Let's be lazy:
Here's a repo with a basic setup that maps from wpgraphql to json-linked-data in the schema.org vocabulary through a type-safe function. If that sounds complicated, here's the long explanation:
Intro to schema.org
To be more easily discoverably by search engines, WebSites can add structured data to their content. In this way google find's a site's own Ratings:
But it is also used to make the Web more interactive. Emails can include data about possible Actions, which GMail turned into this "View Pull Request" button here, so you don't have to open, read and click a link in the email:
The examples above are using a common, open vocabulary, schema.org, so other email-services could understand the structured data in github's email as well. More importantly, we can add data structured in json-ld and other formats to our own web pages, and for example make it easier for people to find an Event we're hosting close to them:
I don't know how many readers are hosting events, but I guess it would be easier to let Event hosts fill in the data dynamically, for example with WordPress.
Isn't there a plugin for it?
The short answer is Yes, many. This article is for typescript developers who work with GraphQL, we'll only use WordPress as a headless Content Management System (CMS). This article doesn't even include a single line of PHP, instead we'll generate typescript from a GraphQL schema. This approach actually works without WordPress, but it's easier to start with it.
From WordPress to GraphQL endpoint
The WPGraphQL Plugin is quickly installed from the admin panel of your WordPress installation.
You don't have to leave the Admin Panel to play around with queries either, you get a GraphQL IDE right inside WordPress:
That query retrieves all the posts in a given category, a short excerpt and a featured image - ideal to create a preview for a blog post.
From GraphQL endpoint to GraphQL schema
Now this is security relevant: When we have a graphql API, it can tell a client about its structure with a so-called introspection query. You can generate a graphql schema with such a query, if you don't already have access to the graphql schema. An attacker could do the same and try to find vulnerabilities in your API, that's why it's better to have it switched off in production. WPGraphQL has this switched off by default, you need to go into the settings to switch it on:
While it's switched on, we can use standard functionality from the graphql
package and node.js
to generate the schema and save it locally.
import fs from "fs";
import fetch from "node-fetch";
import {
getIntrospectionQuery,
printSchema,
buildClientSchema,
} from "graphql";
/**
* runs an introspection query on an endpoint and retrieves its result
* thanks to this gist:
* https://gist.github.com/craigbeck/b90915d49fda19d5b2b17ead14dcd6da
*/
async function main() {
const introspectionQuery = getIntrospectionQuery();
const response = await fetch("https://blog.example.com/graphql", {
method: "POST",
headers: {
"Content-Type": "application/json",
},
body: JSON.stringify({ query: introspectionQuery }),
});
const { data } = await response.json();
const schema = buildClientSchema(data);
const outputFile = "./wpgraphql-schema.gql";
fs.writeFileSync(outputFile, printSchema(schema));
}
main();
Replace blog.example.com
with your domain or localhost, whereever your graphql endpoint can be found. To be able to run that script, you need to set "type": "module"

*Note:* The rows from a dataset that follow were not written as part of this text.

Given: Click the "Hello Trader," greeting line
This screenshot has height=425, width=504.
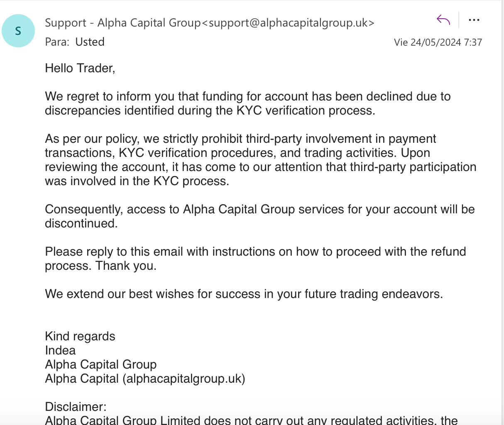Looking at the screenshot, I should (80, 68).
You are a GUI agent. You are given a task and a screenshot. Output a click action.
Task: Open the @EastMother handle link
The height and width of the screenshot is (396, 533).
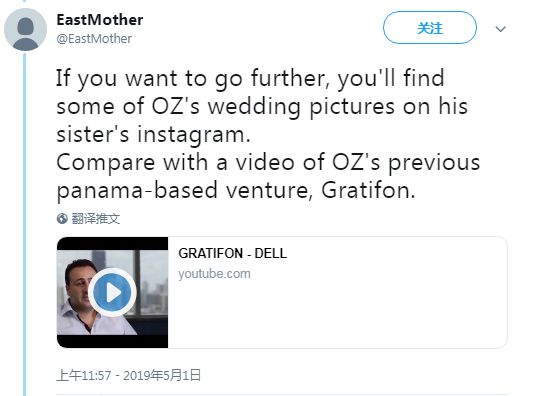click(x=94, y=39)
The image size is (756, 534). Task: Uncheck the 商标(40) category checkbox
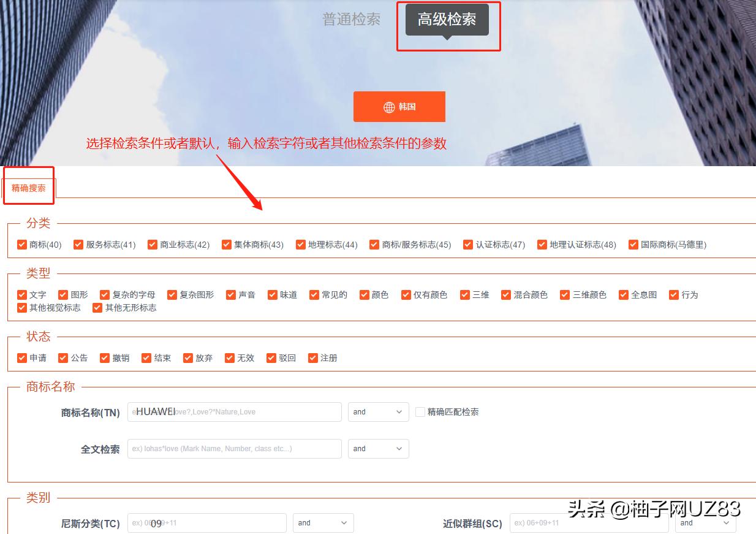tap(21, 244)
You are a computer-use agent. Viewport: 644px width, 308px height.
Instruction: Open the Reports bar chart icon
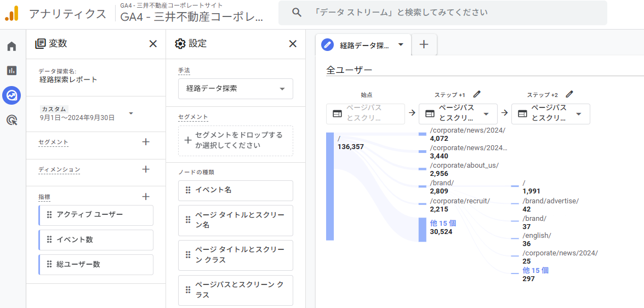12,71
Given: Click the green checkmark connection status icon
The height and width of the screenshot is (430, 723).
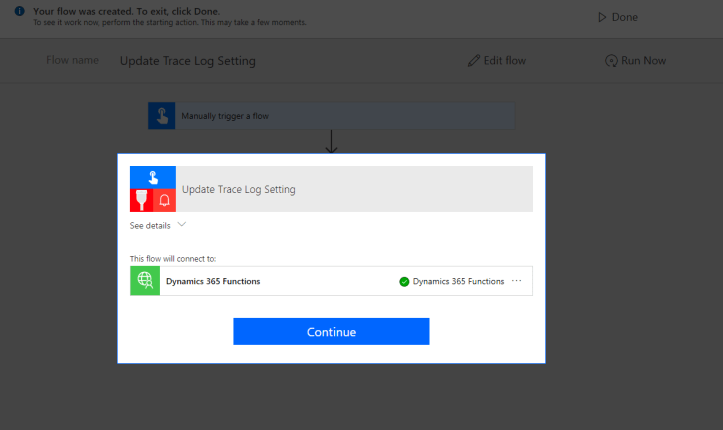Looking at the screenshot, I should [404, 282].
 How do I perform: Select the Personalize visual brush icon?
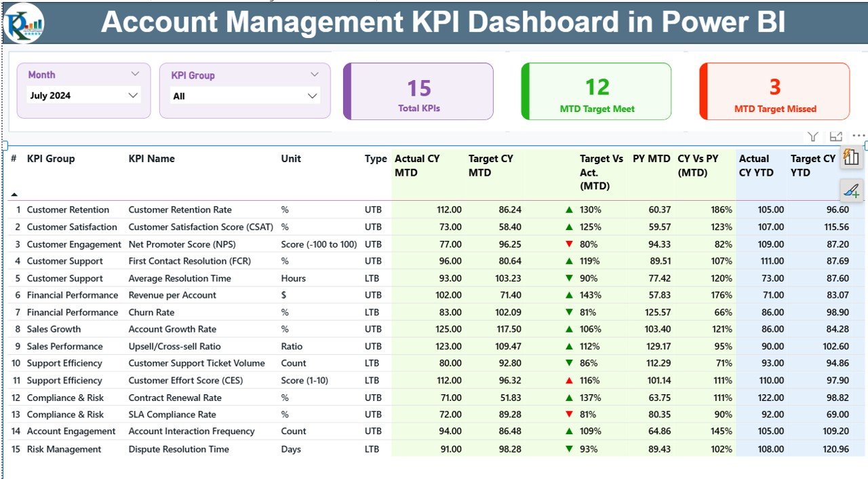pos(851,191)
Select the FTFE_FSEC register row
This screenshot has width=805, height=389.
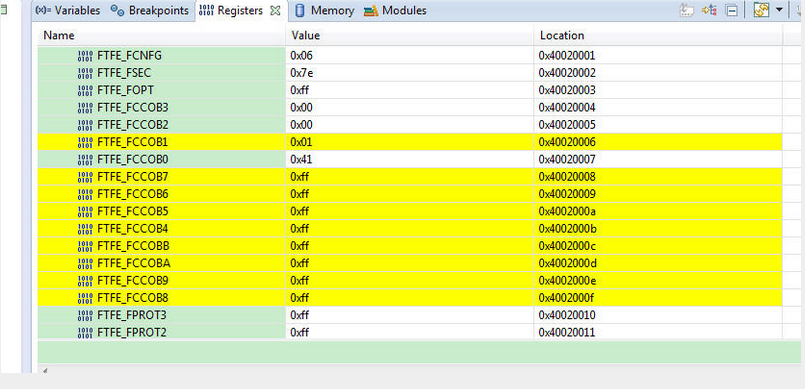tap(410, 73)
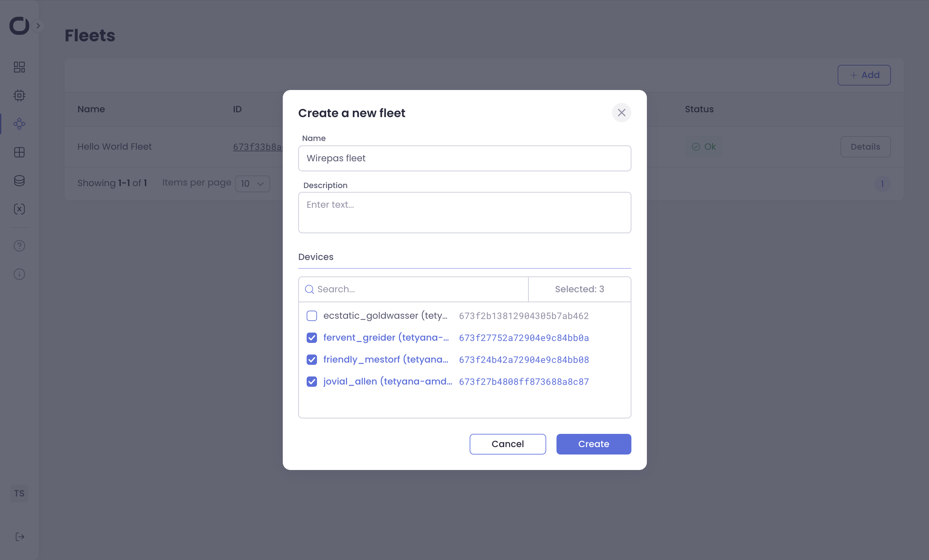Close the Create a new fleet dialog

pyautogui.click(x=621, y=113)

in your package.json (because it's in ES6 syntax).
And once you have the wpgraphql-schema.gql
file, please, switch off introspection.
From GraphQL schema to typescript
With the wpgraphql-schema.gql
file we can already create typescript types. In order for that to work we'll add graphql-generator to our project:
yarn add @graphql-codegen/cli @graphql-codegen/typescript @graphql-codegen/typescript-operations -D
To run the generator, it needs a little bit of configuration, this is done in the codegen.yml
-file:
overwrite: true
schema: "./wpgraphql-schema.gql"
documents: "src/**/*.graphql"
generates:
src/generated/wp-graphql.ts:
plugins:
- "typescript"
- "typescript-operations"
The first line tells it to overwrite existing .ts-files, the second one points to the graphql schema we just got from the endpoint, and the third is the glob-pattern or file where our queries, mutations, fragments and subscriptions can be found. If we don't have any "documents", we can still run the generator with:
yarn graphql-codegen --config codegen.yml
and get types for our graphql schema. So getting all graphql schema-types is configured with the plugins:
- "typescript"
part. Getting queries etc is configured with the - "typescript-operations"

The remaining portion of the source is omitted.